■ **SET EXERCISE**: Retype each of the entries below word for word, keeping every line unchanged.
::::
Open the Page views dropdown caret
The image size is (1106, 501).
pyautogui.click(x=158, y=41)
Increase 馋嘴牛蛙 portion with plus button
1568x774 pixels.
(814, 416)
::::
■ **FINISHED EXERCISE**:
Open the Page views dropdown caret
The image size is (1106, 501).
pyautogui.click(x=158, y=41)
Increase 馋嘴牛蛙 portion with plus button
1568x774 pixels.
(814, 416)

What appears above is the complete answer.